# 🚧 AU-Ggregates AI Server — Google Colab Deployment

**Pipeline:** Mistral-7B-Instruct-v0.2 (4-bit) → T5-text-to-SQL → Supabase

## Before you start:
1. **Runtime → Change runtime type → T4 GPU** (required!)
2. Get your **ngrok auth token** (free): https://dashboard.ngrok.com/get-started/your-authtoken
3. Get your **HuggingFace token** (free): https://huggingface.co/settings/tokens
4. Have your **Supabase URL + anon key** ready

## Steps:
Run each cell in order (Shift+Enter).

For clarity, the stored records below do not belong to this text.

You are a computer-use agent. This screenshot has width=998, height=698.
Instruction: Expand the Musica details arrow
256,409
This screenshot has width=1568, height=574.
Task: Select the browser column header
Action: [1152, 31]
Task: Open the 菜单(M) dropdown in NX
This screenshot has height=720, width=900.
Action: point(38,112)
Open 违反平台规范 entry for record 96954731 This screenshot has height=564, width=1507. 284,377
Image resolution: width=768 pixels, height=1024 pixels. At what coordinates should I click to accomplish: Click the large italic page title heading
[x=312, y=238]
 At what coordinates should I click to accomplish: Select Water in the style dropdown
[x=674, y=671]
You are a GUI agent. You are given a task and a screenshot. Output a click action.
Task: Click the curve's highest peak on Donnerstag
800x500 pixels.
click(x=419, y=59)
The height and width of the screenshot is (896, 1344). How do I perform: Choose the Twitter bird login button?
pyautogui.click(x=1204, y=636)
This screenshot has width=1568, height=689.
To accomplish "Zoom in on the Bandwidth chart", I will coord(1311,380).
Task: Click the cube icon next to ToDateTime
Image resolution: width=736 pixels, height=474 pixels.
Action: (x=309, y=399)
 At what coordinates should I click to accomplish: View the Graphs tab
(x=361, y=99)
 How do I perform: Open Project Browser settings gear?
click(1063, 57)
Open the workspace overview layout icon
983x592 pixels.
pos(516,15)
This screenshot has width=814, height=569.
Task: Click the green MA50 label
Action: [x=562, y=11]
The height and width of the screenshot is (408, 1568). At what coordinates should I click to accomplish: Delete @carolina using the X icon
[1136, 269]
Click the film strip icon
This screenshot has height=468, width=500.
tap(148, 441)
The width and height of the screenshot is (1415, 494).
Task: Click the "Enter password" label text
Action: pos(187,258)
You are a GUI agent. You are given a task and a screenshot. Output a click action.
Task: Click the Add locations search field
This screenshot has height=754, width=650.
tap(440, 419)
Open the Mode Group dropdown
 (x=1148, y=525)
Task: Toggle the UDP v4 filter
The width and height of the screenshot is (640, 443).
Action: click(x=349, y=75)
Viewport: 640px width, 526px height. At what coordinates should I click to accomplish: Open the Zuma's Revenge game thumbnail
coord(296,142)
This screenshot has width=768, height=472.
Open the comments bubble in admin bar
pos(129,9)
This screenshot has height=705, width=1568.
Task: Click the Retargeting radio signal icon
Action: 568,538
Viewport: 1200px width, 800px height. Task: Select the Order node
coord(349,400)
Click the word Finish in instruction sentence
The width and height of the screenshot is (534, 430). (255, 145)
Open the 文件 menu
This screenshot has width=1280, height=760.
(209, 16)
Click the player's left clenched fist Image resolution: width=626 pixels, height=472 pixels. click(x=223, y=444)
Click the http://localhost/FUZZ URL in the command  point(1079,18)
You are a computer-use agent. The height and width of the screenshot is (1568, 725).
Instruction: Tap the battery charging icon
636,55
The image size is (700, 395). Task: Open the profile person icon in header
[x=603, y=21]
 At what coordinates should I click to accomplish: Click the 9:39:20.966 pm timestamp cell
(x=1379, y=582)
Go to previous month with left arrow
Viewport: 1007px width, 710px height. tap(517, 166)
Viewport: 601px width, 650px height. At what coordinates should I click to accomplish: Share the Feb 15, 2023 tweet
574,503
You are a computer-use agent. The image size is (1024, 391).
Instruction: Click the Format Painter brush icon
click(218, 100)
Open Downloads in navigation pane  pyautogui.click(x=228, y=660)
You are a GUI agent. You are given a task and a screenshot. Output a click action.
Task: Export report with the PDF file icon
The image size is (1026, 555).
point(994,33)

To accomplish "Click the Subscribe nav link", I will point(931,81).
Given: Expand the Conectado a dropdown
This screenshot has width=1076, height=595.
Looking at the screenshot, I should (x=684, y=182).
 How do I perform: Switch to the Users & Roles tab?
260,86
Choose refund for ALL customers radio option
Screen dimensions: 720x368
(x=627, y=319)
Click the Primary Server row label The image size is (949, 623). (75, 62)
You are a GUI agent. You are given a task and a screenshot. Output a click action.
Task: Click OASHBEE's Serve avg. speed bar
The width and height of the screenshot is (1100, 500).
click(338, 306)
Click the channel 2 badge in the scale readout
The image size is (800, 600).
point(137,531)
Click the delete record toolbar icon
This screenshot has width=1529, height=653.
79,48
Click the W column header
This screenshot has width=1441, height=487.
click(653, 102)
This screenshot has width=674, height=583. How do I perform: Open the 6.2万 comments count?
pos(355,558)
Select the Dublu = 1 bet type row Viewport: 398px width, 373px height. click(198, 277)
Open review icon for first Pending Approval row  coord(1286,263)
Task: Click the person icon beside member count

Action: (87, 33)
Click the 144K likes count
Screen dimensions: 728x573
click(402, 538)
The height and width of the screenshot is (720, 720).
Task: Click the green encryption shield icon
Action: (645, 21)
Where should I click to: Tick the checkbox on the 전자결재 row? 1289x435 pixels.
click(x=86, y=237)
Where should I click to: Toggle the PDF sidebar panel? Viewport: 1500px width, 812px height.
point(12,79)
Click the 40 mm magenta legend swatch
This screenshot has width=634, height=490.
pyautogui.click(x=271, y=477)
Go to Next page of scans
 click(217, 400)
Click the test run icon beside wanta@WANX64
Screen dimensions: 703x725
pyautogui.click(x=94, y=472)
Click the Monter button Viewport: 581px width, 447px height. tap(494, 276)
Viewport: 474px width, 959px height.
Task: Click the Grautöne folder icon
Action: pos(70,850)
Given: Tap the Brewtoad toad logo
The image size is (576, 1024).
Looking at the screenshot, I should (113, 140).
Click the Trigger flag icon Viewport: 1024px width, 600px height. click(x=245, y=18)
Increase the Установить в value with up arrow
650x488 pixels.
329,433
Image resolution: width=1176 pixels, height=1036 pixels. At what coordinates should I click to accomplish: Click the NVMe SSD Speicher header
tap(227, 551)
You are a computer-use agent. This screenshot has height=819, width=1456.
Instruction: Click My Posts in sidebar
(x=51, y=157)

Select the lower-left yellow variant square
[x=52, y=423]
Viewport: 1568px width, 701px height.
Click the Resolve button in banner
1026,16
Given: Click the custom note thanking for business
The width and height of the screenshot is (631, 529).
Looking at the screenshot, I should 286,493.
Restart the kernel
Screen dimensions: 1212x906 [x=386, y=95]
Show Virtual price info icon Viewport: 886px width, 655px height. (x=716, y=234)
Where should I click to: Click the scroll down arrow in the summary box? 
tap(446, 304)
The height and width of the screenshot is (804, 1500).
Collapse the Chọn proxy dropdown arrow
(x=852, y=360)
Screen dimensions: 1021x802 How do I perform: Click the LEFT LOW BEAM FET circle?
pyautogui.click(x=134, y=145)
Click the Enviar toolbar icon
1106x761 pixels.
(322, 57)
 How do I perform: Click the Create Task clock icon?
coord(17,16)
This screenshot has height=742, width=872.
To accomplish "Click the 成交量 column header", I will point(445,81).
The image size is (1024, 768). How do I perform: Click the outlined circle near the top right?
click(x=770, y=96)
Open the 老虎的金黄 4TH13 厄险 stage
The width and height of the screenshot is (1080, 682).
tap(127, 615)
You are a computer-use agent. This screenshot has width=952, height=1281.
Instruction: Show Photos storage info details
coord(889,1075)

The whole setup takes ~5 minutes.

| Cell | What it does | Time |
|------|-------------|------|
| 1 | Install Python packages | ~2 min |
| 2 | Set your secrets/keys | instant |
| 3 | Clone your GitHub repo | ~10 sec |
| 4 | Verify T4 GPU is active | instant |
| 5 | Login to HuggingFace | instant |
| 6 | Start server + ngrok tunnel | ~2 min (first load downloads Mistral ~4GB) |
| 7 | Test the AI with a query | ~30 sec |
| 8 | Health check | instant |

In [None]:
# ============================================================
# CELL 1: Install all dependencies
# ============================================================
# Core web framework
!pip install -q fastapi uvicorn[standard] pydantic python-multipart

# Database
!pip install -q "supabase>=2.0.0,<2.28.0" psycopg2-binary

# AI Models (Mistral 7B + T5)
!pip install -q torch transformers accelerate bitsandbytes sentencepiece

# HuggingFace login
!pip install -q huggingface_hub

# Utilities
!pip install -q python-dotenv requests loguru sentry-sdk python-json-logger
!pip install -q sqlparse apscheduler

# ngrok for public URL
!pip install -q pyngrok

print('\n\u2705 All dependencies installed!')

In [None]:
# ============================================================
# CELL 2: Set your secrets
# ============================================================
# Option A: Use Colab Secrets (recommended - click the key icon in left sidebar)
# Option B: Paste values directly below

import os

# --- Try Colab Secrets first, fall back to manual values ---
try:
    from google.colab import userdata
    SUPABASE_URL    = userdata.get('SUPABASE_URL')
    SUPABASE_KEY    = userdata.get('SUPABASE_KEY')
    NGROK_TOKEN     = userdata.get('NGROK_TOKEN')
    HF_TOKEN        = userdata.get('HF_TOKEN')
    GITHUB_TOKEN    = userdata.get('GITHUB_TOKEN')
    print('\u2705 Loaded secrets from Colab Secrets')
except Exception:
    # --- Option B: Paste your values here ---
    SUPABASE_URL    = 'https://osbgvhkrpnpptaduhwdy.supabase.co'
    SUPABASE_KEY    = 'eyJhbGciOiJIUzI1NiIsInR5cCI6IkpXVCJ9.eyJpc3MiOiJzdXBhYmFzZSIsInJlZiI6Im9zYmd2aGtycG5wcHRhZHVod2R5Iiwicm9sZSI6ImFub24iLCJpYXQiOjE3NjQ0ODc0NDMsImV4cCI6MjA4MDA2MzQ0M30.a3kXnOpaZi8a7uw_X5gkrCylMie3-Io6dG0VCGKsAKw'
    NGROK_TOKEN     = '3A7bwToSPflS2SZnDP02DJvan8r_2z85mYrYWQeKDVNXne1mz'
    HF_TOKEN        = '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'
    GITHUB_TOKEN    = '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'
    print('\u2705 Using manual secret values (make sure you filled them in!)')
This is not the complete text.